Von ihrem Stadtstaat Justitian aus tragen die Richter das Gesetz in die gesetzlosen Länder. Wo Banditen und Möchtegern-Despoten die anarchischen Zustände nutzen, um dem kleinen Mann das Leben sauer zu machen, erscheinen die Richter. Und räumen auf. Oft ungefragt. Die Hämmer in ihren Händen und die Musketen aus justitianischer Fertigung sprechen eine klare, unmissverständliche Sprache.

Im Ödland begrüßen viele den Schutz der Richter. Die Freiheit einzubüßen scheint ein kleiner Preis für den Schutz vor wilden Sipplingen und marodierender Soldateska. Und ehe man es sich versieht, ist man gefesselt in einem Zwangskorsett aus Regeln, dass einem die Luft wegbleibt.

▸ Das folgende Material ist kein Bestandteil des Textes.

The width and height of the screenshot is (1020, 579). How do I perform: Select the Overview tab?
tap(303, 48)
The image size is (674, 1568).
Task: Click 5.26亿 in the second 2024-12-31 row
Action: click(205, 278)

Waren die Botschaft und der Gesetzeskodex des Kultbegründers noch direkt und einfach gestrickt, hat sich heute innerhalb des Kultes eine Klasse von Advokaten herausgebildet, die die Gesetzestexte mit immer neuen Zusätzen und Präzedenzfällen überfrachten – um sie zu klarifizieren, sagen sie selbst. Um sie dem einfachen Mann unverständlich zu machen, sagen ihre Kritiker, insbesondere die handfesten, keinen Unsinn duldenden Protektoren des Kultes.


Um den Aufgaben im ständig wachsenden Protektorat Herr zu bleiben, heuern viele Richter sogenannte Schöffen an und statten sie mit zeitweisen richterlichen Befugnissen aus. Schöffen können aus allen Schichten kommen und ergänzen oft mit ihren Kenntnissen und Fähigkeiten die des Richters. Begnadigte Apokalyptiker, verstoßene Ärzte, Schreiber, Ortskundige, aber auch Schläger und Folterknechte findet man möglicherweise im Gefolge eines Richters.

In Justitian selbst ist die Rechtsprechung zur Politik verkommen, streiten sich im Senat erbittert die Anhänger verschiedener Richtungen, während der greise Erste Richter interessiert zuhört. Viele Richter lassen sich auf den Tanz ein. Andere fliehen ins Ödland, lassen sich in die Enklaven versetzen. Hier ist das Leben noch einfach: man bricht Plünderern die Knochen, eskortiert Karawanen, bringt den verängstigten Dörflern Hoffnung und Recht. Man weiß, wer die Bösen sind, und hat ein reines Gewissen.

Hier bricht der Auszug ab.